The two presidents gave a joint statement from the White House Rose Garden on Friday, on the second and final day of a US-South Korea summit. Trump and Moon discussed the rising tensions with North Korea, regional stability and a six-year trade agreement between the two long-time partners.

"The era of strategic patience with the North Korean regime has failed, many years that it's failed and, frankly, that patience is over," Trump said.

"The North Korean dictatorship has no regard for the safety and security of its people or its neighbors. And has no respect for human life ‒ and that's been proven over and over again," he added, referring to the recent death of “our wonderful Otto Warmbier,” a college student who was arrested for stealing a sign and sentenced to 15 years of hard labor by Pyongyang.

The US and South Korea are working with other allies in the region, including Japan, and global partners “on a range of diplomatic, security and economic measures to protect our allies and our own citizens from this menace known as North Korea,” Trump said, outlining the threat from the isolated nation’s nuclear and ballistic missile programs.

"President Trump and I agreed that only strong security can bring about genuine peace," Moon said. "The threat and provocation of the North will be met with a stern response."

That response “will employ both sanctions and dialogue in a phased and comprehensive approach" to denuclearizing North Korea, he added.

In a Thursday meeting with House Speaker Paul Ryan (R-Wisconsin), Moon outlined how China can play a role in helping defuse tensions in the region, the Korea Herald reported.

“I think that China has made an effort after the US-China summit. I think that the fact that North Korea has not conducted a sixth nuclear test nor launched an ICBM is the result of President Trump’s efforts, and the part Beijing is playing,” Moon said.

However, relations between the US and China have recently taken a downturn. On Thursday, the Trump administration announced both sanctions on a Chinese bank and plans to sell Taiwan more than $1.4 billion in weapons. China's ambassador to the US reportedly said the deal goes against the "spirit" of talks between Trump and Chinese President Xi Jinping in April.

READ MORE: Saber-rattling: Naval drills, sanctions & weapon sales revive US tensions with China

Trump promised that the US “will defend itself, always will defend itself, always,” and will always defend its allies. He then took the opportunity to use similar language to his lecture to NATO allies, saying that the US and South Korea are working together “to ensure fair burden-sharing in support of the United States military presence in South Korea.”

“Burden-sharing is a very important factor, a factor that’s becoming more and more prevalent, certainly in this administration,” the US president said.

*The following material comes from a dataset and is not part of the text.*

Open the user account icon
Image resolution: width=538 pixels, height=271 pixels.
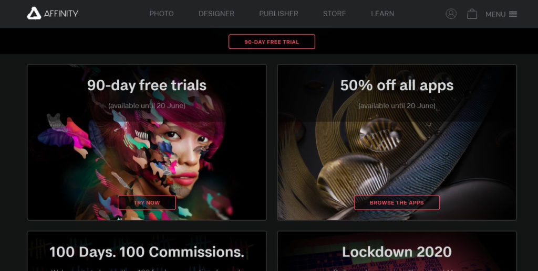pyautogui.click(x=451, y=14)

Trump then pivoted to the United States’ $27.7 billion trade deficit with South Korea, saying that it had grown by $11 billion since the since the KORUS pact took effect in 2012, which he said was “not exactly a great deal.” The lack of balance was the fault of former President Barack Obama, who signed the agreement in 2011, Trump claimed.

The US and South Korea are now “working to create a fair and reciprocal economic relationship,” Trump promised, touting new investments by South Korean companies in the US.

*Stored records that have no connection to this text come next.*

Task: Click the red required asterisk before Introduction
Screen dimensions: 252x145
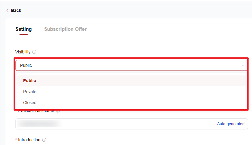Action: [x=16, y=139]
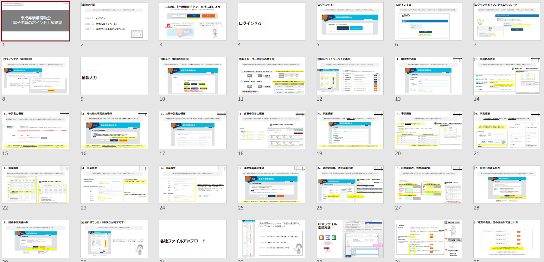Select the お疲れ様でした STEP2 完了 slide

(114, 239)

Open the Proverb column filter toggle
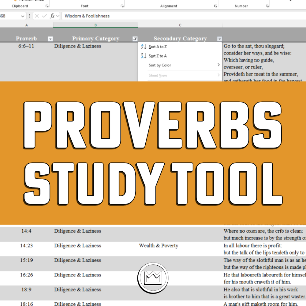50,39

South Korea must “create a level playing field so that American workers and businesses, and especially automakers, can have a fair shake at dealing with South Korea,” Trump lectured, including opening up the country’s marketplace to US companies and “stop enabling the export of dumped steel.”

“These would be important steps forward in our trading relationship, very important steps. They have to be made. Not fair to the American worker if they’re not. And they will be,” he said, promising that the new deal will be “great for South Korea and great for the United States.”

Moon promised Trump that Seoul would build up its capacity to defend itself, adding that the two countries’ economic partnership is “an essential pillar” for the future development of their alliance. He also thanked the US president for being the first foreign leader to congratulate him on his election in May.

As thanks, Moon asked Trump to visit South Korea later this year, an invitation the US president “graciously accepted.” The trip will “demonstrate not only our friendship but also the intimate bond our peoples have come to foster through thick and thin,”  the South Korean president said.